引用元:e-Gov法令検索『労働安全衛生規則


嘱託産業医と専任産業医、いずれの場合も同様の要件が求められます。

また、企業の代表者が自らの事業場の産業医となることは適切ではありません。仮に、法人の代表者が事業場の産業医を兼任している場合には、早期に改善する必要があります。

なお、2016年時点において、産業医の選任が必要とされる事業場の数は16万以上であるのに対して、産業医の要件を満たしている医師はおよそ9万人にとどまっています。

事業場のエリアや産業医に希望する条件などによっては、産業医がすぐに見つからないというケースも考えられます。そのため、近いうちに事業場の従業員数が50人を超えることが決まっている場合は、早めに産業医の確保のため準備を始めておくことが重要です。

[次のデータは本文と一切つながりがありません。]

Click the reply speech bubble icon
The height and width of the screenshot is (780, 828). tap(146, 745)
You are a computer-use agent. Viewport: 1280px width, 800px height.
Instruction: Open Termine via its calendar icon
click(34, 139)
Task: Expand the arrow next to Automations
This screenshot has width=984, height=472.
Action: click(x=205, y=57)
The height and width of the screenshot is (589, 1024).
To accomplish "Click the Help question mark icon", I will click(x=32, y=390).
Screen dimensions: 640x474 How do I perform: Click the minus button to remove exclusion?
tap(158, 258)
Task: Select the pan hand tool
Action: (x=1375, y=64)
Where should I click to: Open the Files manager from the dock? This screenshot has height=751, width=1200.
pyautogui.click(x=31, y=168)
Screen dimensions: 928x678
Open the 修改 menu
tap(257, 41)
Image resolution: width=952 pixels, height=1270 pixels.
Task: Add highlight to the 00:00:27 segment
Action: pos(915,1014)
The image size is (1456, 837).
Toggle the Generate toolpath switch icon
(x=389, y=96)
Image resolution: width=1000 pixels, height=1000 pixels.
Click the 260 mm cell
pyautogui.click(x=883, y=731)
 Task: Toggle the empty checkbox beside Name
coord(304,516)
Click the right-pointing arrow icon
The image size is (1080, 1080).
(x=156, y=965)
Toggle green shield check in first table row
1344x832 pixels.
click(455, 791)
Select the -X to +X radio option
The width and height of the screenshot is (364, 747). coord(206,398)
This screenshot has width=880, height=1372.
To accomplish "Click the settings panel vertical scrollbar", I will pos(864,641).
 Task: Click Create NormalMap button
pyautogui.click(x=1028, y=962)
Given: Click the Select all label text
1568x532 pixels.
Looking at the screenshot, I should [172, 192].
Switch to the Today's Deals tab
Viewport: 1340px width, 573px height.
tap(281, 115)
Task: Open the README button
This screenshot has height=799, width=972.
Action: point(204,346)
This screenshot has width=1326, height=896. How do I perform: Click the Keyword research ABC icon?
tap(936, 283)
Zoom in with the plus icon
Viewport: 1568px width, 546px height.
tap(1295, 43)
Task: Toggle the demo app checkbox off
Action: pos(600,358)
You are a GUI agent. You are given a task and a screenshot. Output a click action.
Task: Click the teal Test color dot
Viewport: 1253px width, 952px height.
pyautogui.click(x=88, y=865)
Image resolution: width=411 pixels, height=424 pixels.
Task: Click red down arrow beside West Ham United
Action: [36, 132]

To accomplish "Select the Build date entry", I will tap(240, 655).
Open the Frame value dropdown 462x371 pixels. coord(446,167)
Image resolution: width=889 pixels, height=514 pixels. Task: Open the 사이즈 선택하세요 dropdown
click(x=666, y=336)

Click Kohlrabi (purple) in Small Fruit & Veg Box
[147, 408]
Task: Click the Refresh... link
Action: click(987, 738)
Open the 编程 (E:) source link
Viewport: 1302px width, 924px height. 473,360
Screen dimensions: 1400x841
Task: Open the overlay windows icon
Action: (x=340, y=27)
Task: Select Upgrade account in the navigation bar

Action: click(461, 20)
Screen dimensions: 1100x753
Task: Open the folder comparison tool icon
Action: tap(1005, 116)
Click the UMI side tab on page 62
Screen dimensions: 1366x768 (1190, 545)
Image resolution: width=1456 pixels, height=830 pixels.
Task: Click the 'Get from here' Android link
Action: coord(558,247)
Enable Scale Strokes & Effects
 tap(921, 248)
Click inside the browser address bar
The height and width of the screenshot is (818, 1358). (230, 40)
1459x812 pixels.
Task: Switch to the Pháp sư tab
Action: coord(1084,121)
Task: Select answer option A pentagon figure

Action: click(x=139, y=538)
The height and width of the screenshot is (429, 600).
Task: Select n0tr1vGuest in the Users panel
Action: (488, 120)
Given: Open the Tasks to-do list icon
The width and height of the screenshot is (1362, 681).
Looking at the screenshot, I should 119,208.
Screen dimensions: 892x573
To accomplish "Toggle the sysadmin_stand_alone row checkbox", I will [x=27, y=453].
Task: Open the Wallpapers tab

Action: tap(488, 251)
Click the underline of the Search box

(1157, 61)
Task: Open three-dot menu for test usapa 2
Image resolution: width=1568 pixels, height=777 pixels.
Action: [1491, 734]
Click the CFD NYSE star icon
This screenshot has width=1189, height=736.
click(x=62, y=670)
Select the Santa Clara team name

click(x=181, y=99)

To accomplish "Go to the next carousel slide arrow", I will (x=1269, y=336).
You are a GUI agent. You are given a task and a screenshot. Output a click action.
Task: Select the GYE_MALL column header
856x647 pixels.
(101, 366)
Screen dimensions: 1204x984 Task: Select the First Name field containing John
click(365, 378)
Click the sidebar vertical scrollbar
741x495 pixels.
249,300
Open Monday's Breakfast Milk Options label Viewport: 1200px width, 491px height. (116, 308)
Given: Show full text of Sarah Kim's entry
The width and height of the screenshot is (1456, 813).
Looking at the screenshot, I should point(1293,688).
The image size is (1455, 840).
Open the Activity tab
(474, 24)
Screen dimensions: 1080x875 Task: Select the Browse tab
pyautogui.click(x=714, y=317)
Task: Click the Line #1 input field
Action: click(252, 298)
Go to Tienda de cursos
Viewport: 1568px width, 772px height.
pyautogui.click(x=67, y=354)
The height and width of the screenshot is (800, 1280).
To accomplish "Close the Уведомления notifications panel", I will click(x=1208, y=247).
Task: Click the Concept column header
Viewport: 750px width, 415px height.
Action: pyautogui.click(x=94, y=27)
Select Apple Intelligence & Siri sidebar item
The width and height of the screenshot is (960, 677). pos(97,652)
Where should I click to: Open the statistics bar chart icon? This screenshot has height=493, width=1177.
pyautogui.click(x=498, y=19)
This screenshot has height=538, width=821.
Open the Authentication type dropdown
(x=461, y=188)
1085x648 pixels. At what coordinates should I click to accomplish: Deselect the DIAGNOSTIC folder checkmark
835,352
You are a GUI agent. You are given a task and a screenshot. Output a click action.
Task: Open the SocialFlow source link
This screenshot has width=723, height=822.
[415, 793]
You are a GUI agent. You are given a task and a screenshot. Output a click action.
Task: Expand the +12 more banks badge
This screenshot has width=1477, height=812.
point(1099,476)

出典:厚生労働省『現行の産業医制度の概要等』『産業医を選任していますか?代表者が産業医を兼務していませんか?』/e-Gov法令検索『労働安全衛生規則



まとめ

この記事では、事業場における産業医の設置義務について、以下の内容を解説しました。


  • 【事業場の規模別】産業医の設置人数
  • 産業医の要件


今回解説したように、事業場の規模によって、産業医を設置しなければならない人数には違いがあります。

また、産業医の要件を満たしている医師の人数は、産業医を設置する必要のある事業場の数よりも少ないです。そのため、産業医を確保できるように、早めの準備を行うことが重要です。